SOURCE PASSAGE below:

Today’s quarter-millennium anniversary of American independence is purely formal, if you read history. The document signed on July 4th, 1776, merely clarified the terms of the Continental Congress’s July 2nd resolution of Independence; the signatories famously didn’t begin signing the Declaration of Independence until August. Besides, the Battles of Lexington and Concord, generally considered the start of the American Revolution, occurred on April 19th, 1775.
What, then, does America celebrate today? We celebrate a story, a myth. Like the Christian Nativity, which almost certainly didn't happen on December 25th, Independence Day celebrations hang a neat date on the otherwise vague, shapeless division between the Before Times and the Age of Salvation. Such divisions create clarity, sequence, and an almost catechistic transition from benightedness to true vision.

End of SOURCE PASSAGE.
MATERIAL PROVIDED below:

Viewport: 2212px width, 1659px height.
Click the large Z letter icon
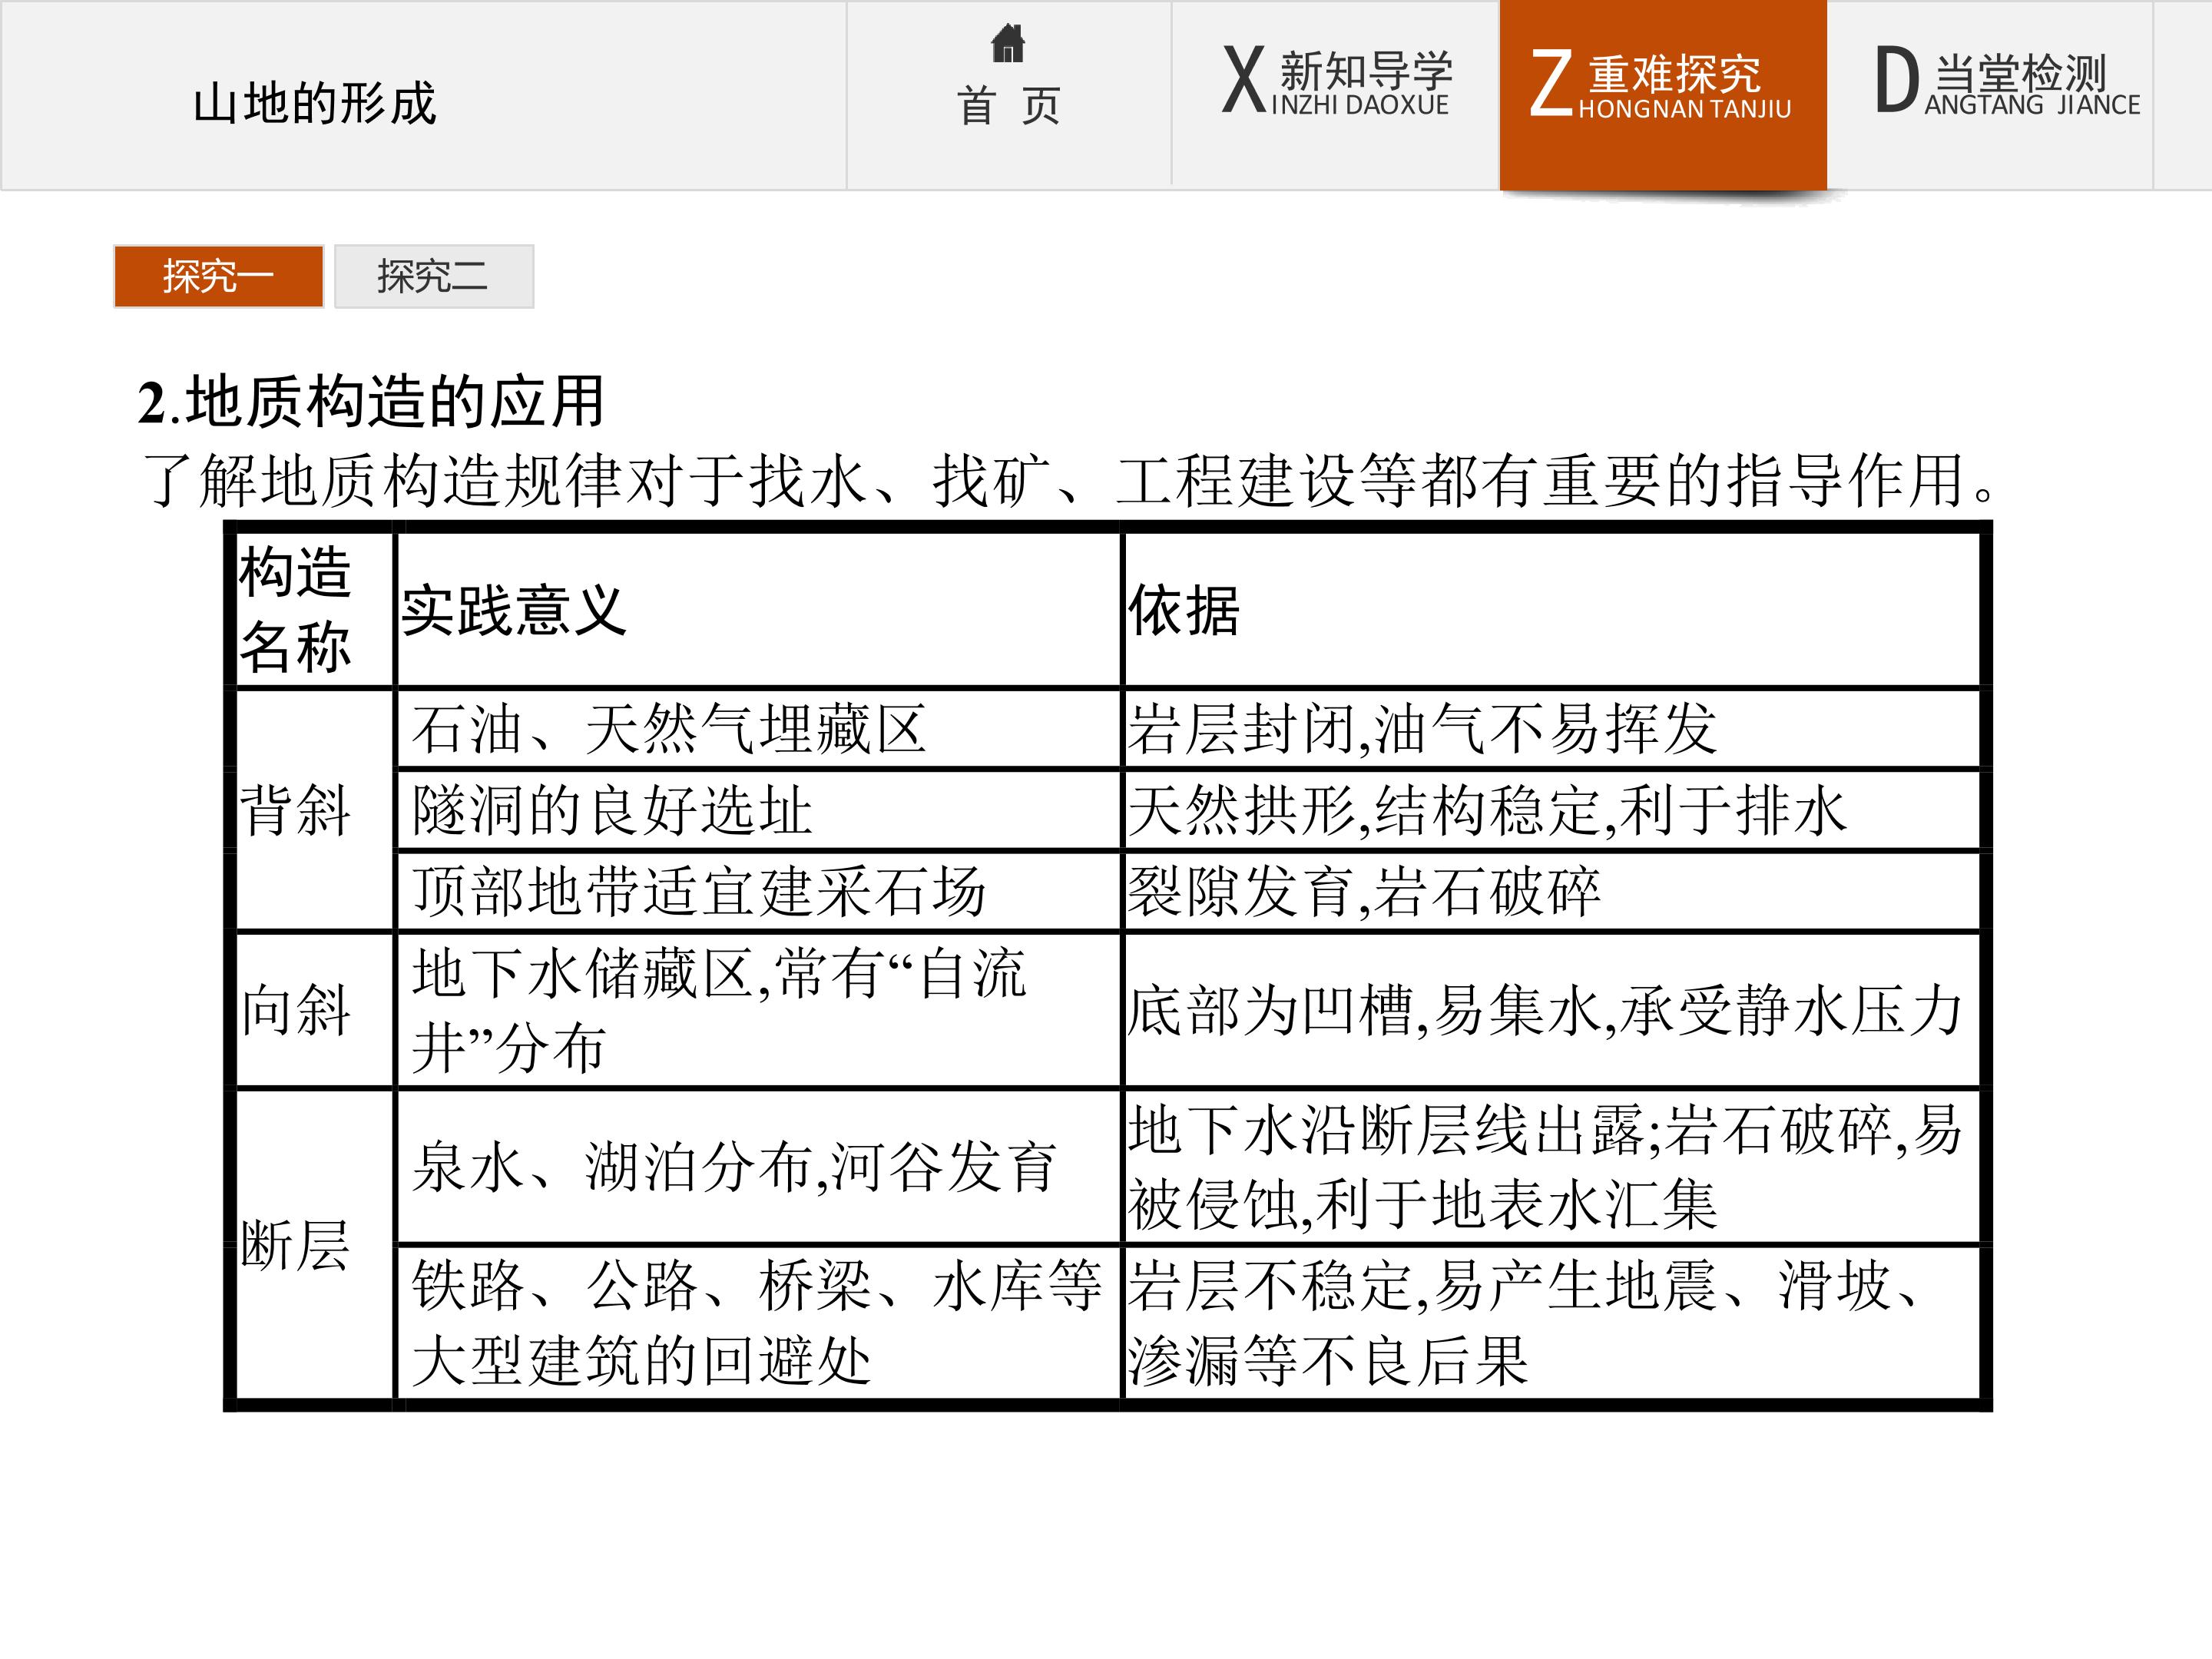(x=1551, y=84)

End of MATERIAL PROVIDED.
MATERIAL PROVIDED below:

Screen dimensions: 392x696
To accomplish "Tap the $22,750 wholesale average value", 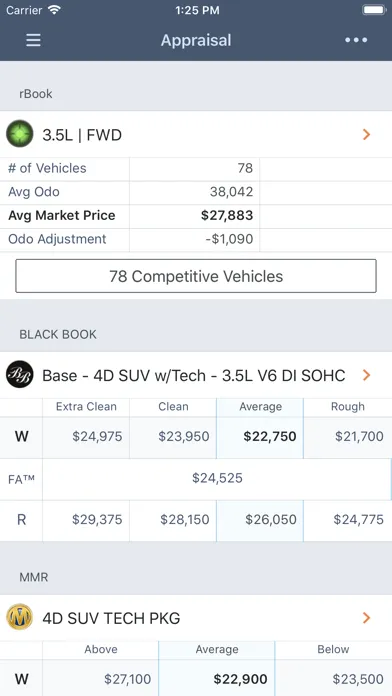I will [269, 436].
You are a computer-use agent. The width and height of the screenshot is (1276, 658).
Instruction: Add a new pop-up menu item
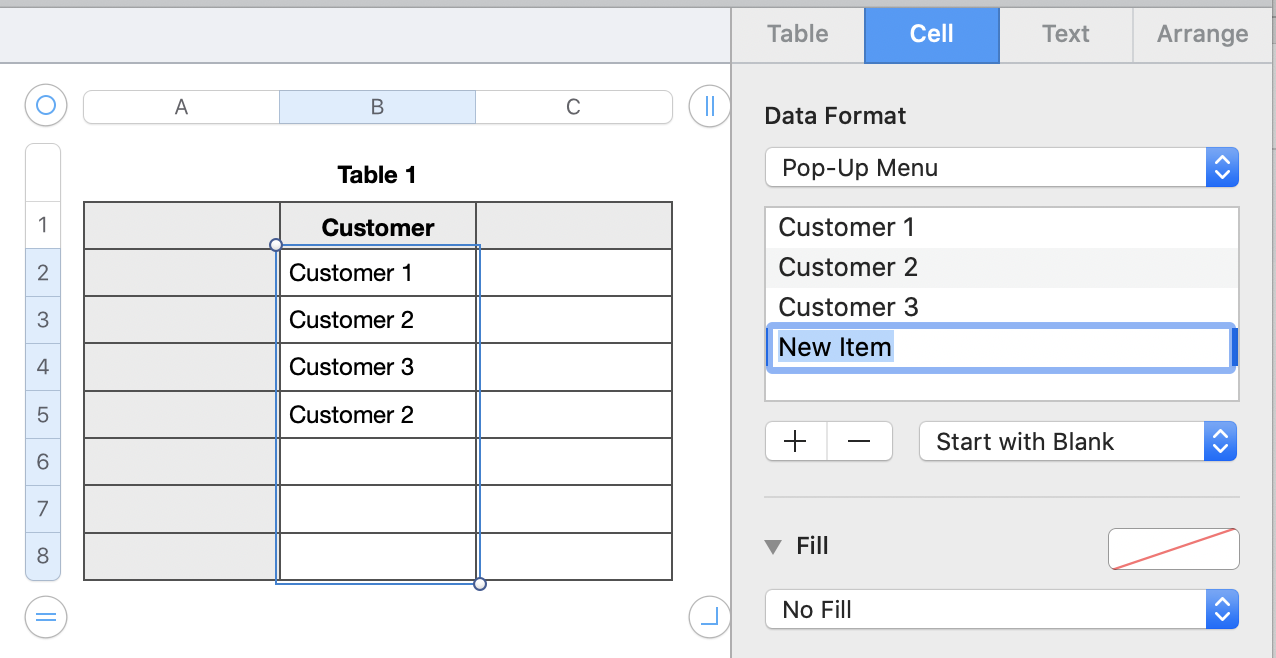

End of MATERIAL PROVIDED.

**PROBLEM DESCRIPTION**
Reproduce the portion of the Independence Day passage that begins with the words containing "Today’s quarter-millennium anniversary" and ends with "to true vision.".

**RESPONSE BOX**
Today’s quarter-millennium anniversary of American independence is purely formal, if you read history. The document signed on July 4th, 1776, merely clarified the terms of the Continental Congress’s July 2nd resolution of Independence; the signatories famously didn’t begin signing the Declaration of Independence until August. Besides, the Battles of Lexington and Concord, generally considered the start of the American Revolution, occurred on April 19th, 1775.
What, then, does America celebrate today? We celebrate a story, a myth. Like the Christian Nativity, which almost certainly didn't happen on December 25th, Independence Day celebrations hang a neat date on the otherwise vague, shapeless division between the Before Times and the Age of Salvation. Such divisions create clarity, sequence, and an almost catechistic transition from benightedness to true vision.